--- To do ---
Everything from the line that holds "Task: Click the SAVE AS button" to the end of the entries below should be printed again, word for word, and nothing more.
⁂
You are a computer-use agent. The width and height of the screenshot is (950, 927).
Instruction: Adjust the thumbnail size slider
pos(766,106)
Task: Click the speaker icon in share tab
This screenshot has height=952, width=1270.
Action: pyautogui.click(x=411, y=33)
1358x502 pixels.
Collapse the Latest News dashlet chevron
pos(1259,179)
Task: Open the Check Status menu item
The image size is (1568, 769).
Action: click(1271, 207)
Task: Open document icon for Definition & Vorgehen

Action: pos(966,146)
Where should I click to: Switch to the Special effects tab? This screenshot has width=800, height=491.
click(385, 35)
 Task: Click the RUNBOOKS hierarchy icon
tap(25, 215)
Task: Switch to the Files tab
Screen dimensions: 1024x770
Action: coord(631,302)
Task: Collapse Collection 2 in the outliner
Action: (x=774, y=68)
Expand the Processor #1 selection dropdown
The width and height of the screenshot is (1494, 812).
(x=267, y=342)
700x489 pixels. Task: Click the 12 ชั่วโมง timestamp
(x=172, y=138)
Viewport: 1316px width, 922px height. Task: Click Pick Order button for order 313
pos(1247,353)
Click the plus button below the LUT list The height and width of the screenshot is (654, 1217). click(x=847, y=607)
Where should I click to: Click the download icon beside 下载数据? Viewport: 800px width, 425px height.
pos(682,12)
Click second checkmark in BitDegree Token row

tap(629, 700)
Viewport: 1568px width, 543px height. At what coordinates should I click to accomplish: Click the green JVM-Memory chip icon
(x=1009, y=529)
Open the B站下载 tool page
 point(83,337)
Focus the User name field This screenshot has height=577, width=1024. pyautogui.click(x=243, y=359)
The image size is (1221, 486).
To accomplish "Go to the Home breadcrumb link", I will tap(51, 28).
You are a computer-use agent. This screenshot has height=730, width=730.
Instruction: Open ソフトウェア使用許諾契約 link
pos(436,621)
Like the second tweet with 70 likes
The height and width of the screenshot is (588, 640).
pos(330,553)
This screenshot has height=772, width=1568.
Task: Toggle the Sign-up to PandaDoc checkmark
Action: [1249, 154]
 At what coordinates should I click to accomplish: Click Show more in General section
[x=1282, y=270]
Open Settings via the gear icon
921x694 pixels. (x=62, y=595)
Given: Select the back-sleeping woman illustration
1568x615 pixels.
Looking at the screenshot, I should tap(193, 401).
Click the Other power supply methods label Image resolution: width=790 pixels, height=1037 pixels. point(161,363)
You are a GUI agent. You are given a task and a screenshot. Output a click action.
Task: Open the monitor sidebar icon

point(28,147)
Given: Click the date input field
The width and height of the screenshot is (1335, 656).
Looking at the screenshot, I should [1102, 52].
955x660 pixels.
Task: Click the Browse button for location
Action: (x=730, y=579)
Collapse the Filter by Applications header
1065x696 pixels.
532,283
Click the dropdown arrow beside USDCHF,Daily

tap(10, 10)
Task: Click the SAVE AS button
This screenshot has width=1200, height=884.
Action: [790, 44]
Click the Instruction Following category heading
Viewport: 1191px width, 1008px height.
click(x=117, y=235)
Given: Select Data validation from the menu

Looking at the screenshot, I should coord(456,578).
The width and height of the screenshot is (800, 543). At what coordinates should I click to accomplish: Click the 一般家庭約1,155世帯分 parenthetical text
⁂
--- Task output ---
Task: Click the SAVE AS button
This screenshot has width=1200, height=884.
Action: [790, 44]
Click the Instruction Following category heading
Viewport: 1191px width, 1008px height.
click(x=117, y=235)
Given: Select Data validation from the menu

Looking at the screenshot, I should coord(456,578).
The width and height of the screenshot is (800, 543). At what coordinates should I click to accomplish: Click the 一般家庭約1,155世帯分 parenthetical text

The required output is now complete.